» Trabalho solicitado:
Reproduza integralmente, sem qualquer alteração, o trecho abaixo sobre a análise dos mísseis usados no massacre atribuído à Síria.

Segundo os especialistas, fotografias de mísseis detonados geralmente mostram o revestimento amassado do recipiente maior nas proximidades da zona de impacto.

“Esse projeto explica as evidências observadas no chão”, disse Postol. A nuvem gerada pelo impacto, acrescentou ele, provavelmente ergueu-se a uma altura de 3 m a 4,5 m do solo.

Postol é professor e especialista em segurança nacional do Programa do MIT em Ciência, Tecnologia e Sociedade. Lloyd, que durante duas décadas trabalhou na Raytheon, uma das principais prestadora de serviços da área militar, escreveu dois livros sobre projetos de ogivas e atualmente trabalha para Tesla Laboratories, uma prestadora de serviços militares situada em Arlington, no estado da Virgínia

Raymond A. Zilinskas, cientista sênior do Instituto Monterey de Estudos Internacionais e ex-inspetor de armas da Organização das Nações Unidas (ONU), disse que a análise dos dois especialistas em armas parece plausível. Segundo Zilinskas, os mísseis mortais que o Iraque disparou contra o Irã na década de 1980 continham nove litros de produtos químicos tóxicos, e os mísseis sírios envolvidos no massacre se parecem com aqueles, apesar de terem um recipiente secundário adicional.

» Material fornecido:
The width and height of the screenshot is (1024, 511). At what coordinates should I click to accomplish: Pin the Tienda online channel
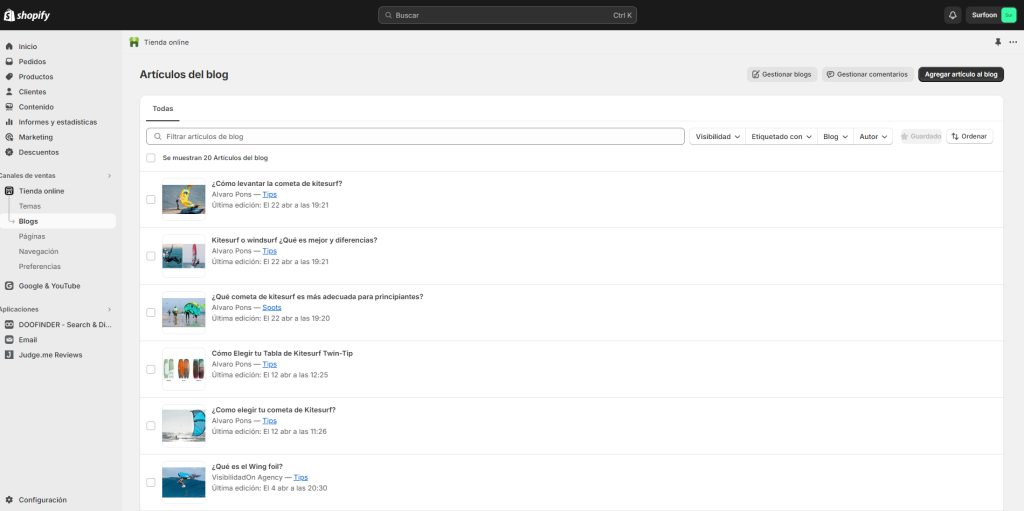click(997, 42)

» Resultado:
Segundo os especialistas, fotografias de mísseis detonados geralmente mostram o revestimento amassado do recipiente maior nas proximidades da zona de impacto.

“Esse projeto explica as evidências observadas no chão”, disse Postol. A nuvem gerada pelo impacto, acrescentou ele, provavelmente ergueu-se a uma altura de 3 m a 4,5 m do solo.

Postol é professor e especialista em segurança nacional do Programa do MIT em Ciência, Tecnologia e Sociedade. Lloyd, que durante duas décadas trabalhou na Raytheon, uma das principais prestadora de serviços da área militar, escreveu dois livros sobre projetos de ogivas e atualmente trabalha para Tesla Laboratories, uma prestadora de serviços militares situada em Arlington, no estado da Virgínia

Raymond A. Zilinskas, cientista sênior do Instituto Monterey de Estudos Internacionais e ex-inspetor de armas da Organização das Nações Unidas (ONU), disse que a análise dos dois especialistas em armas parece plausível. Segundo Zilinskas, os mísseis mortais que o Iraque disparou contra o Irã na década de 1980 continham nove litros de produtos químicos tóxicos, e os mísseis sírios envolvidos no massacre se parecem com aqueles, apesar de terem um recipiente secundário adicional.